原子力規制委員会は15日の定例会議で、高速増殖原型炉「もんじゅ」(福井県)に関する日本原子力研究開発機構の管理体制について、改善命令を話し合うという。同機構が改善命令に従うまで、規制委は「もんじゅ」の運転再開に向けた準備を許さないと見られている。14日付各紙が報じた。
「もんじゅ」は、既存の原発から出た使用済み核燃料を再利用して、発電しながら燃料であるプルトニウム239を増やすことができる、第4世代の原発の原型炉だ。この原発技術は「核燃料サイクル」の中核として構想されたもので、石油などと違って燃料を輸入に頼らずにすむ上に、プルトニウムは核兵器にも転用できるため、潜在的な核抑止力としても期待されている。
「もんじゅ」は1994年に稼働開始したが、95年に冷却材のナトリウムがもれる事故が起きて停止。2010年に運転を再開したものの、まもなく機材の一部が落下する事故が起きて停止され、今も運転再開されていない。

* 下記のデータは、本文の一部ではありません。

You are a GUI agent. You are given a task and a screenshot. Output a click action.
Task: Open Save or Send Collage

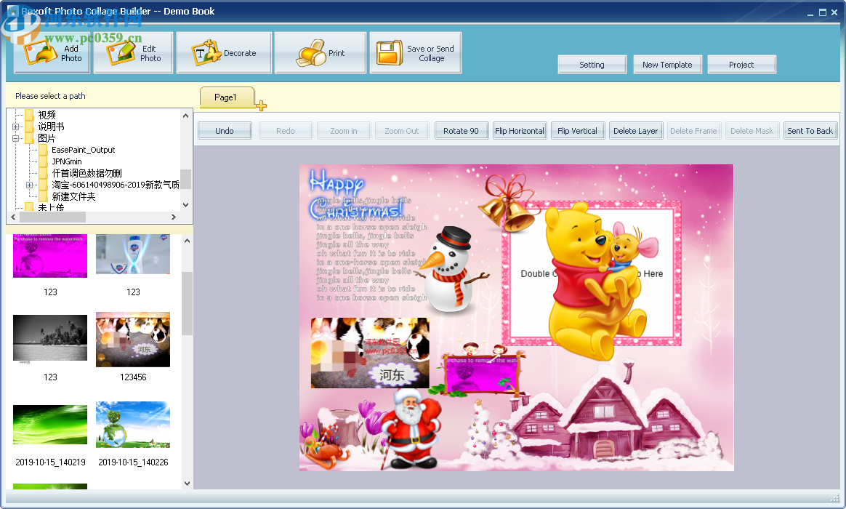point(415,52)
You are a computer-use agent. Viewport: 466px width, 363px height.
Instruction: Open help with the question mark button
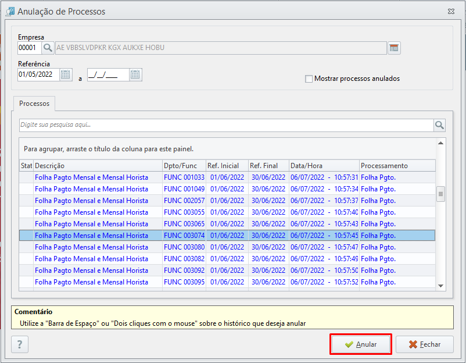point(20,344)
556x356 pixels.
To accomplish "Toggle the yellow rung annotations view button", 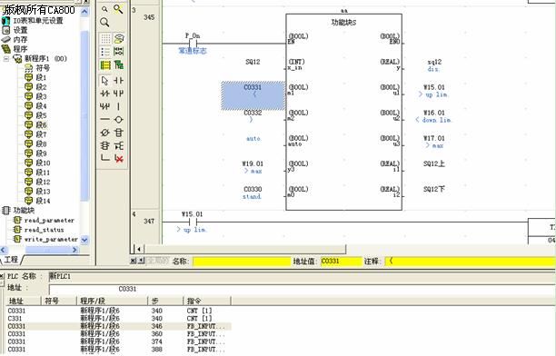I will click(105, 64).
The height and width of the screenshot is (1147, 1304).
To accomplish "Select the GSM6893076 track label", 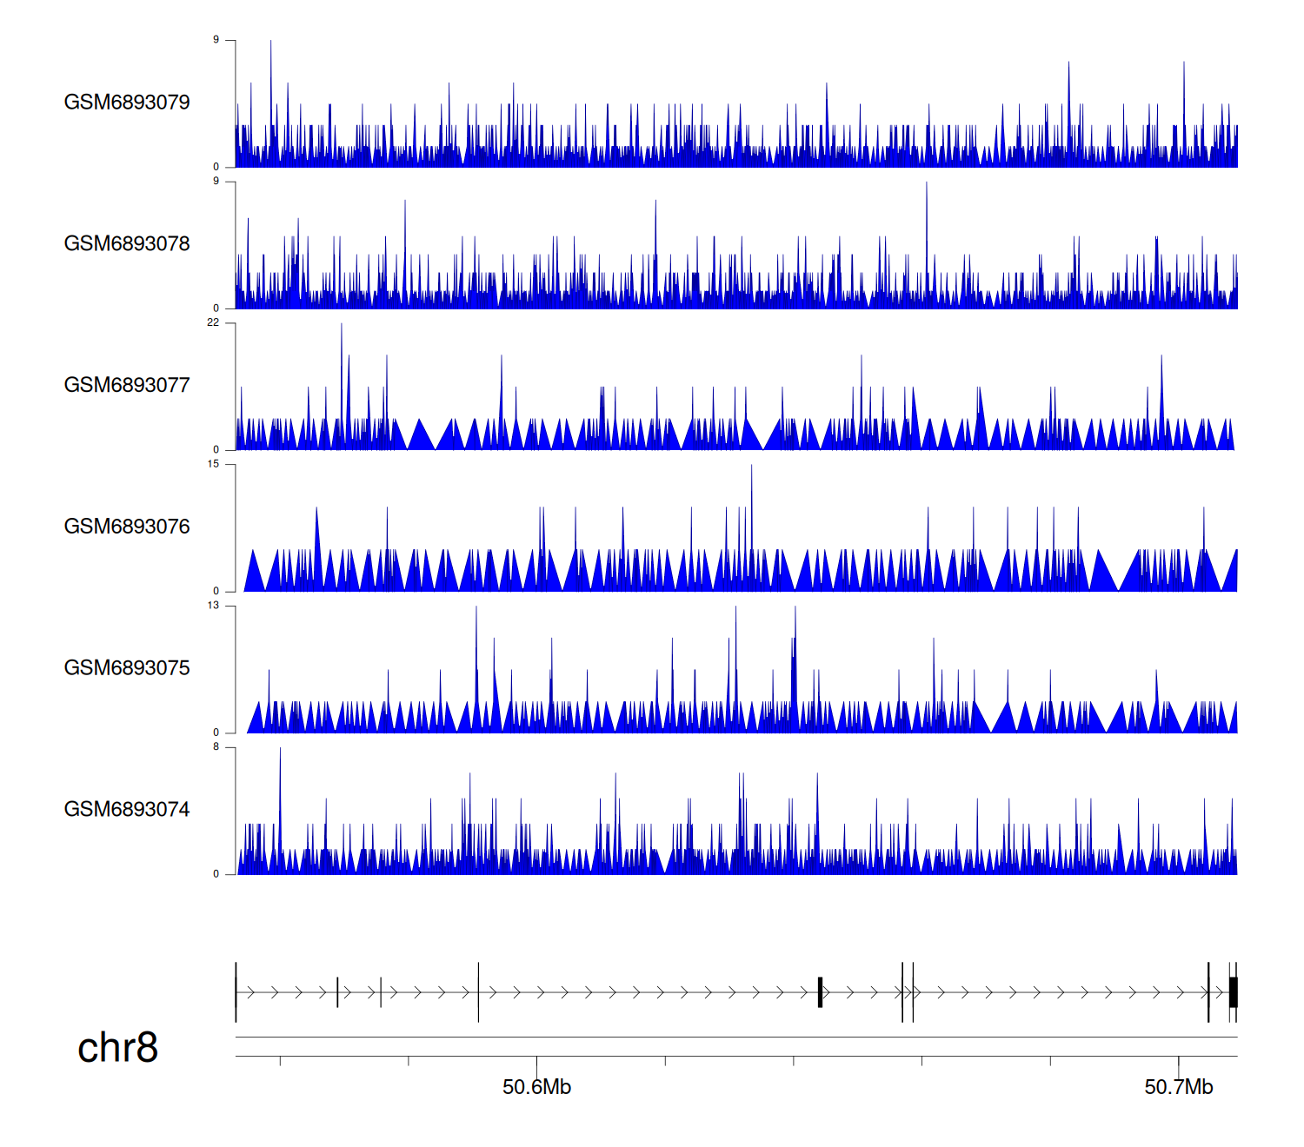I will pyautogui.click(x=127, y=527).
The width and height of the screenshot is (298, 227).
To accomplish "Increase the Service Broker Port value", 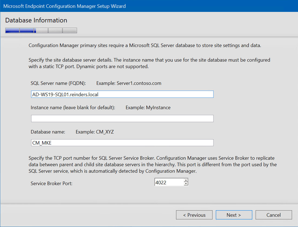I will point(186,180).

今回、規制委が問題にしているのは、「もんじゅ」について昨年11月に約1万項目の点検もれが発見され、今年2月の抜き打ち検査でも不備が指摘されたことだ。これだけ問題が続けば仕方がないとも言えるが、日本の原発に対する海外の信用を高める観点からは、逆に一日も早く「もんじゅ」を再開し、実験開発を進めるべきだ。
安倍晋三首相は3日、トルコで原発の受注に成功した。6月中旬にはポーランドを訪問し、ポーランド、チェコ、スロバキア、ハンガリーの4カ国に対して原発を売り込む予定である。「もんじゅ」の再開を決めれば、これらの国々への「日本は原発技術をさらに高めるつもりがある」というメッセージにもなる。
安倍首相は13日、「核燃料サイクル」を「継続して進めていく」と宣言した。国内のためだけではなく、日本の原発に期待している諸外国のためにも、できるだけ早く「もんじゅ」の運転を再開するべきだろう。(居)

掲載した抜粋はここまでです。